List Titles with Holds,,,,,,,,
Holds,Title,Author,Hold Created Date,Hold Placed Lib,Item Library,Pickup Library,Item Type,Availability
1,RED 2,Malkovich, John,2014-05-14 0:00,EPLWMC,EPLLHL,EPLRIV,DVD7,Not Available
1,ENDER'S GAME,Card, Orson Scott,2014-05-12 0:00,EPLWMC,EPLLHL,EPLWMC,BOOK,Available
1,GRAMMY NOMINEES N2012,,2014-05-14 0:00,EPLWMC,EPLMNA,EPLWMC,CD,Not Available
1,GRAMMY NOMINEES N2011,,2014-05-14 0:00,EPLWMC,EPLLON,EPLWMC,CD,Not Available
1,GRAMMY NOMINEES N2014,,2014-05-14 0:00,EPLWMC,EPLMNA,EPLWMC,CD,Not Available
1,GRAMMY NOMINEES N2007,,2014-05-14 0:00,EPLWMC,EPLLON,EPLWMC,CD,Not Available
1,THE STORY OF ASTRONOMY,Aughton, Peter,2014-05-14 0:00,EPLWMC,EPLMNA,EPLWMC,BOOK,Not Available
1,GRAMMY NOMINEES N2009,,2014-05-14 0:00,EPLWMC,EPLCPL,EPLWMC,CD,Not Available
1,ENDER'S GAME,Hood, Gavin,2014-05-13 0:00,EPLWMC,EPLZORDER,EPLWMC,JDVD7,Not Available
1,RAYGUN COWBOYS,Raygun Cowboys,2014-05-14 0:00,EPLWMC,EPLCSD,EPLWMC,CD,Not Available
1,GRAMMY NOMINEES N2010,,2014-05-14 0:00,EPLWMC,EPLLON,EPLWMC,CD,Not Available
1,ALLOSAURUS A WALKING WITH,Branagh, Kenneth,2014-05-13 0:00,EPLWMC,EPLLHL,EPLWMC,DVD7,Not Available
1,AMAZING MAGIC TRICKS BEGINNER LEVEL,Barnhart, Norm,2014-05-13 0:00,EPLWMC,EPLABB,EPLWMC,JBOOK,Not Available
1,BLUESAMERICANA,Mo, Keb,2014-05-13 0:00,EPLWMC,EPLZORDER,EPLWMC,CD,Not Available
1,BRAVE,Chapman, Brenda,2014-05-13 0:00,EPLWMC,EPLWOO,EPLJPL,JDVD7,Not Available
1,BREAKAWAY,Hirsch, Jeff,2014-05-13 0:00,EPLWMC,EPLSTR,EPLSTR,JCD,Available
1,CLASSIC CANADIAN ROCK,,2014-05-13 0:00,EPLWMC,EPLMLW,EPLWMC,CD,Not Available
1,CRASH MY PARTY,Bryan, Luke,2014-05-13 0:00,EPLWMC,EPLLHL,EPLMLW,CD,Not Available
1,CREATIVE SEED BEAD CONNECT, JUMP RINGS, AND C,Meister, Teresa,2014-05-13 0:00,EPLWMC,EPLMNA,EPLWMC,BOOK,Intransit
1,DANCE PARTY 2013 [14 ESSENTIAL HITS,Cash, Cory,2014-05-13 0:00,EPLWMC,EPLLON,EPLWMC,CD,Not Available
1,ENDER'S GAME,Card, Orson Scott,2014-05-07 0:00,EPLWMC,EPLWMC,EPLWMC,BOOK,Available
1,DIGGING CANADIAN HISTORY,Grambo, Rebecca,2014-05-13 0:00,EPLWMC,EPLMLW,EPLWMC,JBOOK,Not Available
As part of an annual report, we want to know what our items with the most holds are.
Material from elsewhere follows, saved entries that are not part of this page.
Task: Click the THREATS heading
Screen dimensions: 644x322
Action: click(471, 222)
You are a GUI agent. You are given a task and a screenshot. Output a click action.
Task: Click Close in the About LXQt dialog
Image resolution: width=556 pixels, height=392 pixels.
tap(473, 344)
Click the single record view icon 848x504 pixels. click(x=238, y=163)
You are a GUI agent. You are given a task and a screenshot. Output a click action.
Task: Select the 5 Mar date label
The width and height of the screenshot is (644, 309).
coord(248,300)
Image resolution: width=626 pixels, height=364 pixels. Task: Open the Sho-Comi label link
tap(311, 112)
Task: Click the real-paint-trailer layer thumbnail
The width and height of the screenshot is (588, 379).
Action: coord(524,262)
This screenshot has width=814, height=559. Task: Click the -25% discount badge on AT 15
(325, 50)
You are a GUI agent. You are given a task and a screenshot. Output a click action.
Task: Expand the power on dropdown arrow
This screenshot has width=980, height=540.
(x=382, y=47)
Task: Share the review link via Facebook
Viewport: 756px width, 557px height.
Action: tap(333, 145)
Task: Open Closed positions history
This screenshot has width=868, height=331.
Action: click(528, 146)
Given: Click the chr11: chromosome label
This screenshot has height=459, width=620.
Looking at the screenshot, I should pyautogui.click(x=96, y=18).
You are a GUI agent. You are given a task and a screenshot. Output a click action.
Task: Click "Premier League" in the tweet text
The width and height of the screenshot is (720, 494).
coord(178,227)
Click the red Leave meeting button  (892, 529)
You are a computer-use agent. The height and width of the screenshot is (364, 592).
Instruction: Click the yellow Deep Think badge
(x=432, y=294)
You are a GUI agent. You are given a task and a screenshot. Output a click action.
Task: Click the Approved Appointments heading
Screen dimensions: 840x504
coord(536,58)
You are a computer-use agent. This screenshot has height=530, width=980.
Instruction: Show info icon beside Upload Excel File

We could compare number of holds to, say, the number of copies of each popular item.
Looking at the above, the most popular item is Ender’s Game by Orson Scott Card? We can figure this out by counting. But, the actual file containing these hold records has over 35000 hold records. Clearly we can’t count that many and so need to automate.
For this problem we’re going to use BASH shell programming to answer it, not Python. So we have to figure out the important information is? It’s obviously the title of the item which is the second column. Each line only represents 1 hold, so the 1 in the first column doesn’t actually tell us anything. So what we need to know is how many lines have the same item in the second column, the title.
Let’s start simply by printing out the whole file (it’s only 22 lines). cat is the program to do this. Simply run
% cat simple.csv
and you’ll get all the text of the file
The first two lines of the file are not meaningful in terms of actual holds, they’re just headers from the spreadsheet.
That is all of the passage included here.